商人都市と宝石

第1話 才女だった逃げる宝石

 この世界には、魔力と言う力がある。

 4つと2つの適正が存在するそれを持って生まれるかどうかは完全に生まれつきの素質であり、若干血筋の影響も受けるものの、人の意思を介在させることは出来ない偶然である。

 そして魔力という力を持って生まれた人間は、大きく2つに分ける事が出来た。



 1つは魔法使い。宿して生まれてきた魔力の分だけ、世界を自分の意思で上書きする事が出来る人間。

 そしてもう1つは、魔石生み。その魔力は石の形を取って固まる為、そのままの状態で世界を上書きする事は出来ない。



 そしてその石の形に固まった魔力――魔石を使えば魔力の有無に関わらず誰でも、魔石がある限りいくらでも、魔石に込められた魔力の分だけ世界を上書き出来る。

 よって、魔法使いは国の武器あるいは盾として召し上げられることが多く、魔石生みは人間どころか生き物ですらない「資源」として扱われる事がほとんどだった。

 どちらもその魔力の質に変わりはない為、何故そんな差が生まれるかは分かっていない。またその魔力の量に関わらず魔石生みが魔法使いになることは無く、魔石生みの魔力は例外なく魔石へと変じる為、魔法を使うことは出来ない。



 ただし。

 極稀にだが、魔法使いが魔石生みに変じる事は、確認されている。




「おぉい、冒険者のお嬢さん。そろそろベゼニーカが見えて来たぞー」

「分かっていたけれど、やっとなのね……」


 複数の馬車が列となって土の道を進んでいく。その先頭の御者が、馬車の荷台へと声をかけた。それに若干疲れた声を返して顔を出したのは……雨の日用の分厚いマントに身を包み、フードをしっかり下ろした非常に怪しい人物だった。

 声は若い女性のものであるその人物は、アリアという名前で冒険者となり、ほんの1月ほどで一人前とされるコモンレアまで冒険者ランクを上げた、凄腕の魔薬師である。

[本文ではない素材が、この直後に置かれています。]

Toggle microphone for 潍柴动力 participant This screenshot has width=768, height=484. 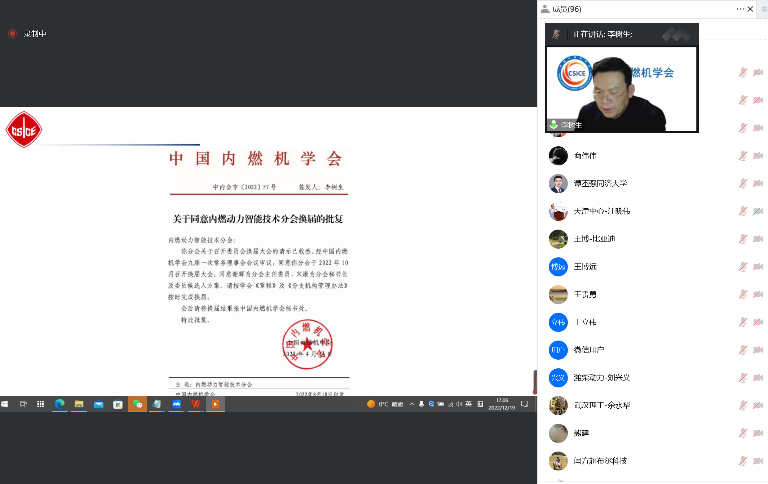742,377
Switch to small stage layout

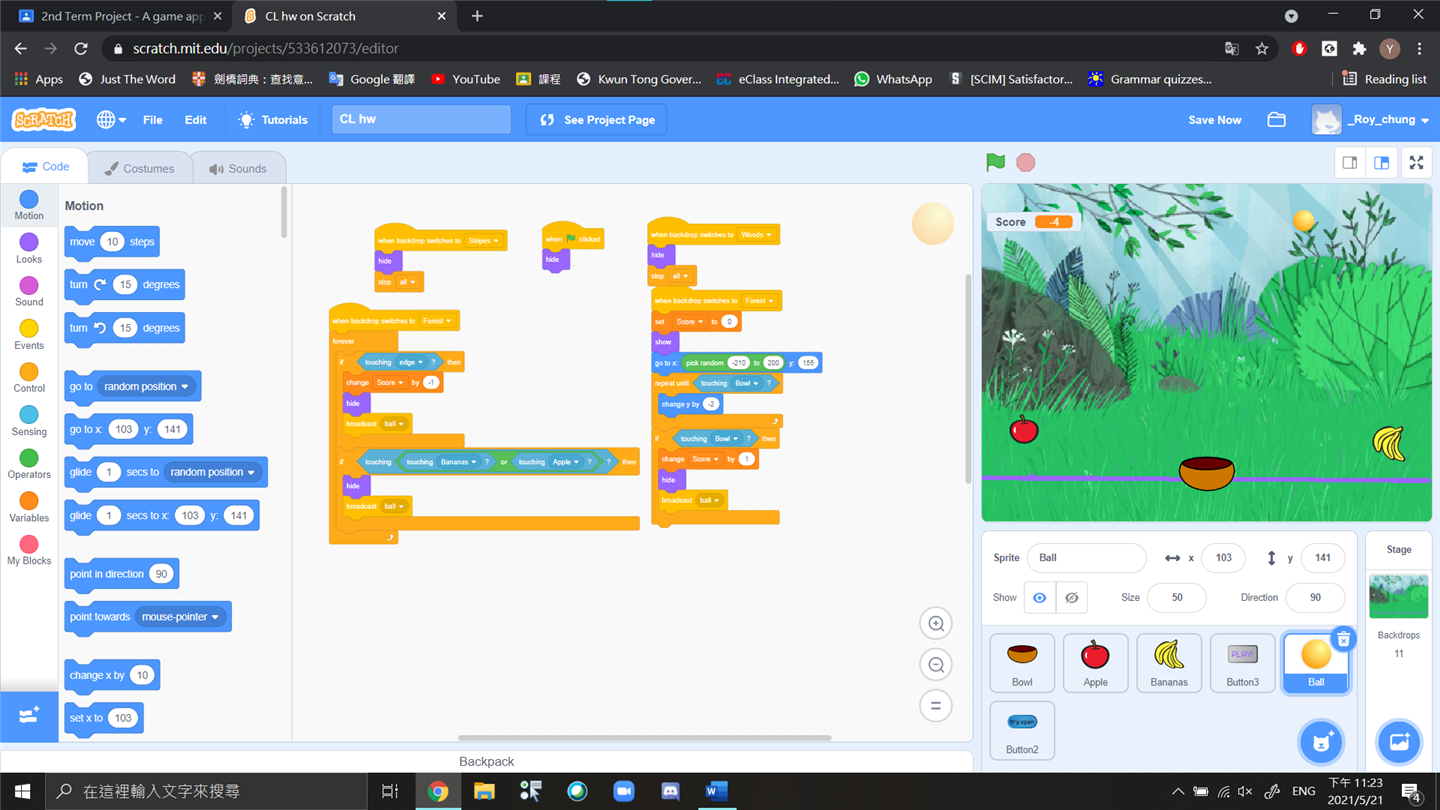[x=1350, y=163]
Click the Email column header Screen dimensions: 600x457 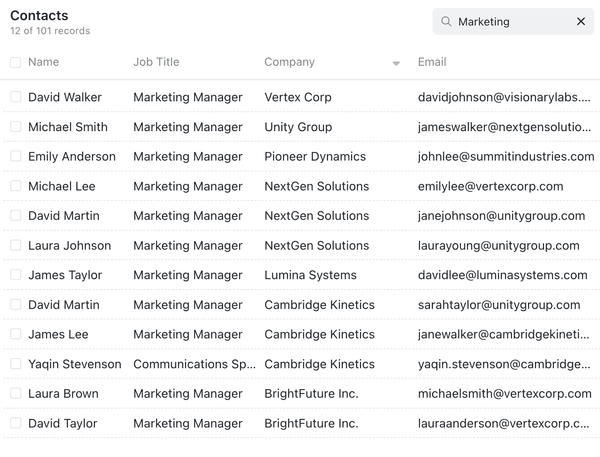point(432,62)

 その本名は、イアリア・テレーザ・サルタマレンダ。登録した年より2つ上の17歳であり、本来であれば伯爵令嬢である筈の農村出身な元平民。濃い焦げ茶色のくせっ毛をフードに押し込め、フードの影の下に隠した大きく美しい翠の目で馬車の列が向かう先を見る彼女は、魔石生みへと変じた元魔法使いだった。


「……商都ベゼニーカ、ね。とりあえず、しばらくはのんびり寝て過ごしたいわ……」


 そして魔石生みに変わったその日に魔法使いとして通っていた国内有数の学園から逃亡し、現在も名目上の実家から逃げ続け、その底なんてない様な魔力を使い切って人間として生きる事を望む、現在進行形の逃亡者でもある。